Prussian general (1802–1884)

Friedrich Adrian Herwarth von Bittenfeld (13 April 1802 – 26 April 1865) was a Prussian General of the Infantry. He was known for being the younger brother of Field Marshal of Eberhard Herwarth von Bittenfeld and commanding the 4th Division during the Austro-Prussian War.

==Origin==
Friedrich came from the old Augsburg city noble family Herwarth von Bittenfeld which was established in 1246. He was the son of the Prussian Major General Eberhard Herwarth von Bittenfeld der Ältere (1753–1833) and his wife Johanna Friedericke Auguste von Arnstedt (1765–1851). Two of his brothers also rose to become generals in the Prussian army: Eberhard Herwarth von Bittenfeld (1796–1884) and Hans Paulus Herwarth von Bittenfeld (1800–1881).

==Military career==
After attending the Humboldt University of Berlin, Herwarth von Bittenfeld joined the 2nd Guard Foot Regiment on 22 April 1819. He was promoted to Second Lieutenant on 20 October 1819. From 1 August 1825 to 30 June 1828 he was given further training at the Prussian Staff College. Six months later, he became Adjutant of the 1st Battalion. On 8 April 1832 Herwarth von Bittenfeld joined the 2nd Guards Infantry Brigade as an adjutant. He was then promoted to Colonel on 10 May 1855 and given command of the 2nd Guard Foot Regiment. At the same time, Herwarth von Bittenfeld was also a member of the military board of directors of the central gymnasium from 14 June 1855. On 12 November 1857 he was appointed commander of the 14th Infantry Brigade. After becoming a Major General on 22 May 1858, he was appointed commander of the 3rd Guards Infantry Brigade. With his promotion to Lieutenant General on 18 October 1861, Herwarth von Bittenfeld was transferred to the officers of the army. He saw active service when he was appointed commander of the 4th Division on 3 April 1862. He also led the division in 1866 during the Austro-Prussian War at the Battle of Gitschin and the Battle of Königgrätz.

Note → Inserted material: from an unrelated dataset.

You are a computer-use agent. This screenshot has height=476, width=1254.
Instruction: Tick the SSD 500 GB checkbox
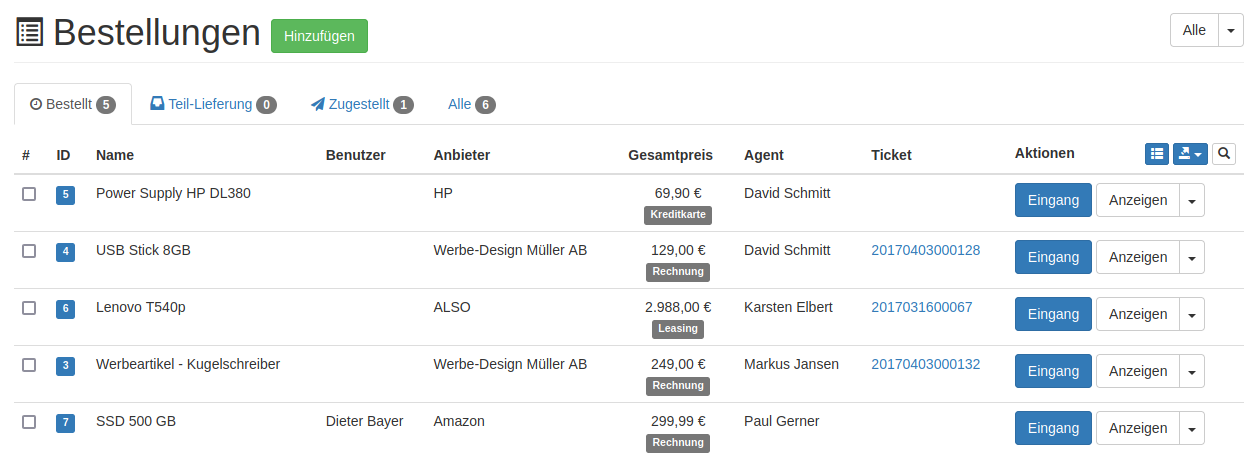click(29, 422)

After the end of the war, Herwarth von Bittenfeld was given command of the II Army Corps on 23 August 1866. On 17 September 1866 he was transferred back to the officers of the army. On 9 April 1867 he was appointed governor of Königsberg. As such, Herwarth von Bittenfeld received his promotion to General of the Infantry on 22 March 1868. Herwarth von Bittenfeld also celebrated his 50th Anniversary on 22 April 1869 and was awarded the Order of the Crown, First Class with the enamel ribbon of the Order of the Red Eagle with oak leaves and swords on the ring.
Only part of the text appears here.